Wednesday, August 6, 2008

We're Going to DISNEYWORLD!!!!!!

I know I know. We just got back. Just.
But, all I can think about is Disney World. The sights. The sounds. The smells. The yummy food. The entertainment that tires my child out. I loved it. All of it. And all I have been thinking about it going back.
So, I called a travel agent (who specializes in Disney Travel) and booked next year's trip. I know it all seems a little early. But I love planning and dreaming. And I need something to look forward to. When we were there in July we visited one of the resorts. It's the Polynesian and it's right on the monorail. We decided that we would stay there. However, since the cost to stay there is literally thousands more than we could budget for, we elected to stay at a different resort - Wilderness Lodge.

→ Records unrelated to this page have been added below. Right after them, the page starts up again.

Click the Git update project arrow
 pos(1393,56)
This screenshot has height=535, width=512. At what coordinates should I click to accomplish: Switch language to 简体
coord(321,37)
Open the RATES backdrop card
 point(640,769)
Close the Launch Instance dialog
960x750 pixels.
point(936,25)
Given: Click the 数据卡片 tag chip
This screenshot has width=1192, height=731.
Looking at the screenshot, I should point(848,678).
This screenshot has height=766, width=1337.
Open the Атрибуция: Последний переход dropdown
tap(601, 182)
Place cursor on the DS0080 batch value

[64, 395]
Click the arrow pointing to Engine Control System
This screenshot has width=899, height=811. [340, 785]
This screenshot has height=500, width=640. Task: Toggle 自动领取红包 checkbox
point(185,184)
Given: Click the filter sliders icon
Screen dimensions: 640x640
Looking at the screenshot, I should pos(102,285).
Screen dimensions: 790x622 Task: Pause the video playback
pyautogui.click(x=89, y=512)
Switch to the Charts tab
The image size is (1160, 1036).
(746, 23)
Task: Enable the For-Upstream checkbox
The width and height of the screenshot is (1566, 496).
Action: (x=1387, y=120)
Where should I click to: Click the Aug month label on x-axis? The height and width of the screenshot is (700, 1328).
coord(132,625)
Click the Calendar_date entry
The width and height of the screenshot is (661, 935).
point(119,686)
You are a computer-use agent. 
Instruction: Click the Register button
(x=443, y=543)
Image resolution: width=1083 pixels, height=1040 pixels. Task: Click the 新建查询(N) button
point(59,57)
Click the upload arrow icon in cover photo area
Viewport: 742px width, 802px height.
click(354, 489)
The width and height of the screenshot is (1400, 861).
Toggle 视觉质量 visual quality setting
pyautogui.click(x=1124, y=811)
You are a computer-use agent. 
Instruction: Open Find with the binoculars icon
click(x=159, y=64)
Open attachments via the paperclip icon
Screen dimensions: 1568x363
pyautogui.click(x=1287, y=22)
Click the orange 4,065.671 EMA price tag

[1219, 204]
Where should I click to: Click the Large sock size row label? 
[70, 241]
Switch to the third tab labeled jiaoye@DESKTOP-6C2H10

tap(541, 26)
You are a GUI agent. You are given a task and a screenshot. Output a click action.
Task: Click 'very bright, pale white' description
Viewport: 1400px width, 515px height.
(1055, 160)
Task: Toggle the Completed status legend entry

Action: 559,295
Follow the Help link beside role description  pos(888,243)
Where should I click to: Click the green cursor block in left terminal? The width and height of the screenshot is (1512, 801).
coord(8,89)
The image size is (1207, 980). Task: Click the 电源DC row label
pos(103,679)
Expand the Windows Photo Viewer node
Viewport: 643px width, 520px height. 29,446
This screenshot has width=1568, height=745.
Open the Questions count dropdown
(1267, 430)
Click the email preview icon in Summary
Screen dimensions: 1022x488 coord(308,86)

The more I look at pictures the more excited I get. I've already promised Phat Daddy that I will not go crazy and spend every minute at Disney World, but that I will enjoy the resort as well. Quite honestly I think that will be do-able. Imagine. 24/7 Disney for a whole week. Actually, I think that's some people's worst nightmare. But for me - awesome!!!!
I've already started planning all the details like having lunch with the princesses, doing a bunch of pirate stuff. The possibilities are endless. I'm so excited!